Probably one of the most difficult decisions you can make today is choosing the right health insurance plan. With the formidable number of choices to be made between different plans, deductibles and cost, your final decision will hinge on two things: what you need and what you can afford.

Before investigating plans and choosing health insurance, analyze your family’s needs. Age and marital status will affect the cost of the premium; so will a pre-existing condition. Inquire whether an insurance company will cover a pre-existing condition. Some may cover it right away, some after a waiting period; and some insurance companies won’t cover a pre-existing condition at all.

Make a list comparing the premium amount and coverage offered for each company you are considering. Check co-payments, deductibles, and the cost of co-insurance. Is there coverage for preventive care and immunizations? A higher deductible has a lower premium, but more out of pocket expenses. Determine if this is something you can afford and what is important to you.

Health insurance plans include the HMO, PPO, POS, HAS, and FFS. The HMO (Health Maintenance Organization) has the most restrictions but is the most economical. A specific physician within a network must be chosen and used in order for services to be covered. Before seeing a specialist, you must go to your primary physician for a referral. There is usually either a small co-payment or no charge per visit.

The PPO (Preferred Provider Organization) has a group of preferred providers, and any physician from this list may be used. You may choose a doctor outside of this group, but the plan will cover a smaller percentage, and you will pay more. There are a number of different plans to choose from with different deductibles.
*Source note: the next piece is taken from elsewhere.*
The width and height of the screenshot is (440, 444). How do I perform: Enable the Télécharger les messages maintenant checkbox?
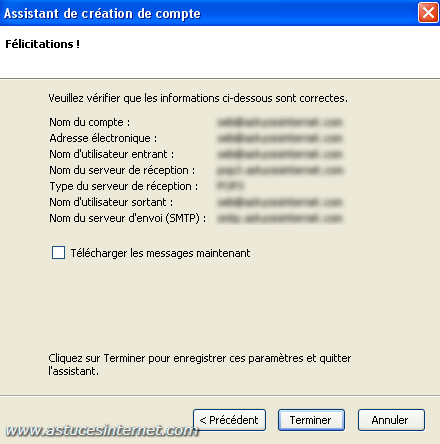[x=58, y=252]
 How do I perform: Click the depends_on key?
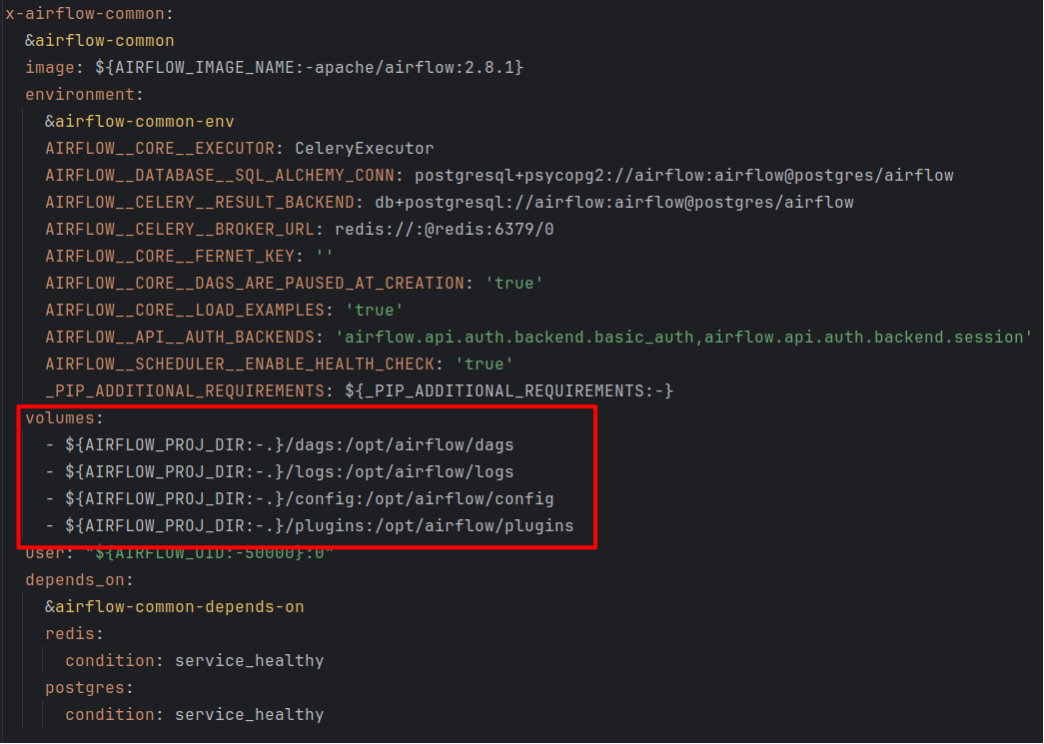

A POS (Point-of-Service) plan is similar to an HMO. You must have a primary physician who then refers you to a specialist. You will be choosing a doctor within a POS network to receive the highest benefits, but you may also choose a physician outside the network. In this case you are responsible for the higher costs involved.

An HSA (Health Savings Account) is a health plan with tax advantages. It works as both a spending and savings account which you draw from when there are legitimate medical expenses. There is an insurance component which provides the medical coverage, however there are higher deductibles and lower premiums. With an individual plan, you will contribute to the HSA with after-tax dollars, and gain a deduction when taxes are filed.

FFS (Fee For Service) is a traditional insurance policy where the insurance company decides on an “allowable amount” for a service. The fee schedule used does not usually cover the physician’s total charge, and is sometimes based on the “usual and customary charge” in a particular geographic area.

Choosing health insurance needn’t be difficult but research your choices carefully, especially any complaints filed by consumers against the insurance company or an individual plan. Even though it is time consuming, your choice will determine how satisfied you are once you need to use your health insurance.